The OnePlus One is a noteworthy device from a business founded by former Oppo President, Pete Lau and formed to design his dream smartphone. This is a blend of high quality, high performance hardware and dictate with low pricing and despite their relatively lower cost, customers should “never settle” when it came to their devices. In order to keep costs down, OnePlus sell exclusively online and cut out the retail stores and carriers. OnePlus’ marketing and manufacturing budgets are reputed to have been minuscule, forcing the business to come up with a new way to build and market their One smartphone. OnePlus’ solution was to employ a variant of hunger marketing, that is to only manufacture a relatively small number of devices and restrict availability via an invite system: customers had to have an invite to buy their device.
As regards the hardware, the OnePlus One is based around a 2.5 GHz, quad core, 32-bit Qualcomm Snapdragon 801 processor backed up by 3 GB of RAM. The smartphone has a 1080p, 5.5-inch display and either 16 GB or 64 GB of internal storage although there is no MicroSD card. There’s a Sony 13MP Exmor camera at the back and a 5MP front facing unit for selfies and video calling. The device supports 2G, 3G and a limited number of 4G LTE bands. OnePlus have only released one SKU around the world with the same bands, rather than tailor individual model designations for various regions around the world. As for software, the device originally came with Cyanogen OS 11S, which is based on Android 4.4.4 Kit Kat, apart from in China and here it was released with Oppo’s ColorOS, based on Android 4.3 Jelly Bean. The device has subsequently been updated to Cyanogen OS 12S, based on Android 5.0.2 “Lollipop” plus two in-house Lollipop-based ROMs, OxygenOS (outside China) and HydrogenOS (in China).

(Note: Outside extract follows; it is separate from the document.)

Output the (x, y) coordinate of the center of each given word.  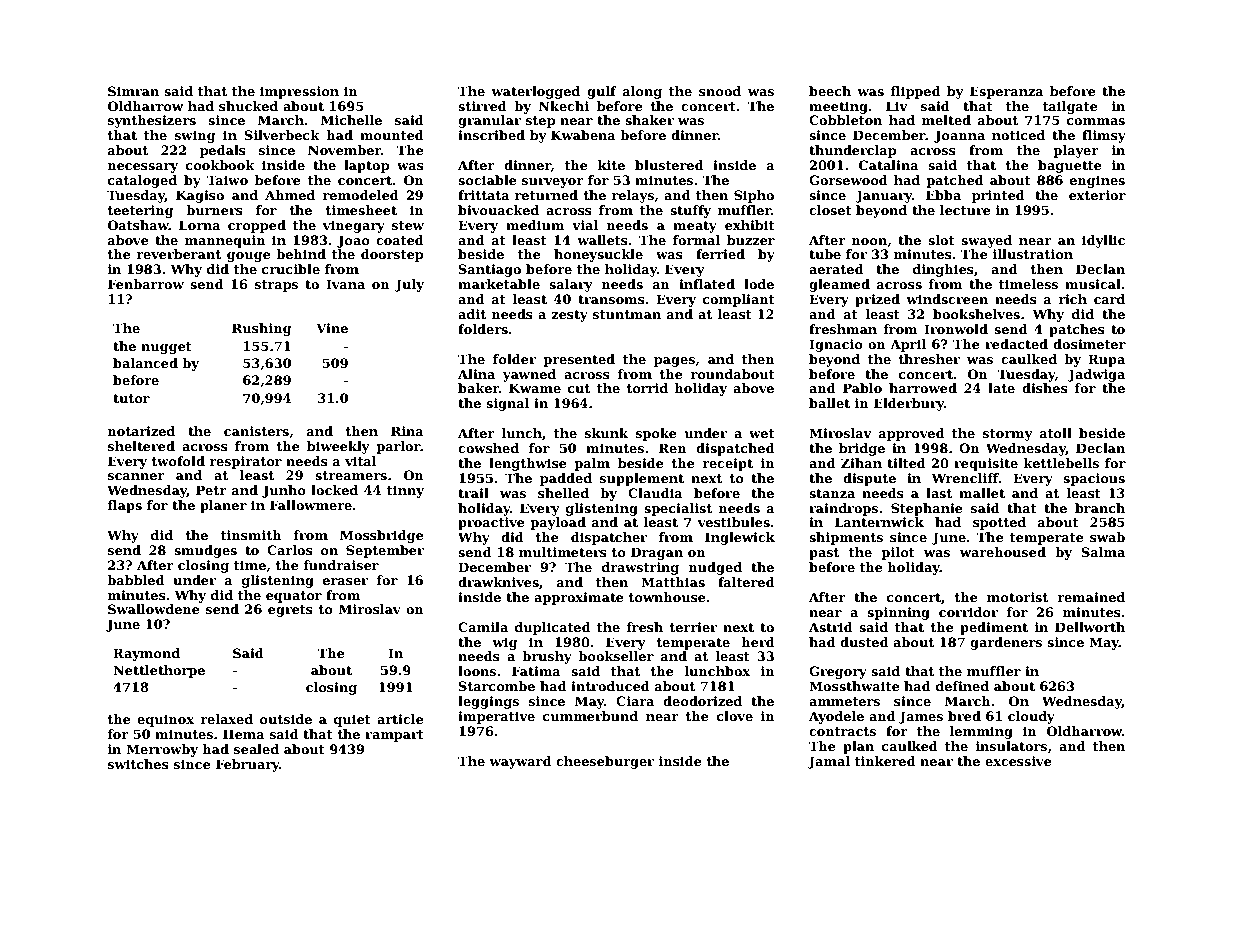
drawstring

However, despite the device’s hardware and software pedigree, the OnePlus One is known for a number of software issues. These include missing support to send MMS on some carriers, poor Bluetooth connectivity for in-car kits and issues with touch screen sensitivity. OnePlus and Cyanogen have released an update for the One, YNG1TAS2I3, which weighs in at 566 MB. The ROM’s update notes explain it should resolve these three issues, however we have seen Cyanogen promise fixes for the touchscreen in the past and these have persisted. Furthermore, this ROM is based on Android 5.0 rather than the very latest 5.1.1, but if it resolves persistent issues it is a worthwhile step forward.